There’s more than one play to play that note
“I remember,” says Dan, “my early bass teacher would tell me that before I could do anything I had to find a note in three different places on the bass. Not octaves, but the same note in the same register in three different places.”
Have you ever tried that? It’s a very handy skill to have. Once you get it down, the end results are amazing.
“And then he would make me play scales using a pattern,” Dan continues, “and he would make me move that pattern somewhere else. As I played, I had to say every note out loud. I would watch my hand and watch where those (notes) are. Eventually I could train myself.”
Here’s how you start
When you think about it, the relationships between the notes are the same no matter where you are on the bass. You start by meticulously finding the right places to put your fingers, then memorizing the names of the notes.
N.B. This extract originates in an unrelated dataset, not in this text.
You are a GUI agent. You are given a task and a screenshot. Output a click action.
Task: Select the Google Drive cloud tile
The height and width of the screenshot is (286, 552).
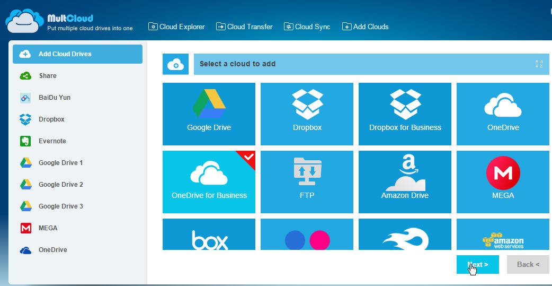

Dan remembers going through that process very well.
“It’s monotonous at first,” he says, “but you memorize where that F# is on the A string versus the D string versus the G string, and you know where those octaves are.”
Once you get that system down, you can transfer that skill anywhere on the bass.
“I had to do that in all 12 keys,” Dan remembers, “in two different places every time, saying every note.”
It works like a charm
Dan says this advice can do wonders for anyone learning bass and it will get you very familiar with the entire bass fingerboard.
“Say the notes as you’re playing them,” he advises, “because if you can get familiar with that middle part of the bass, specifically across the strings, like 4th, 5th fret all the way across, you can really open up your vocabulary.”
Not only that, but it will strengthen your grasp of some basic music theory concepts too.
“After playing for 20-some years,” Dan says, “I have a lot of muscle memory, so I know where (the) notes are and I don’t have to look. I know what a minor third feels like, I know what a fifth feels like and all that.”
How about you?
Do you ever have that, Whoa, where am I? feeling when you move up the bass fingerboard? Leave a comment below and let me know what’s helped you. And by all means, give this method a try. The results can be startling!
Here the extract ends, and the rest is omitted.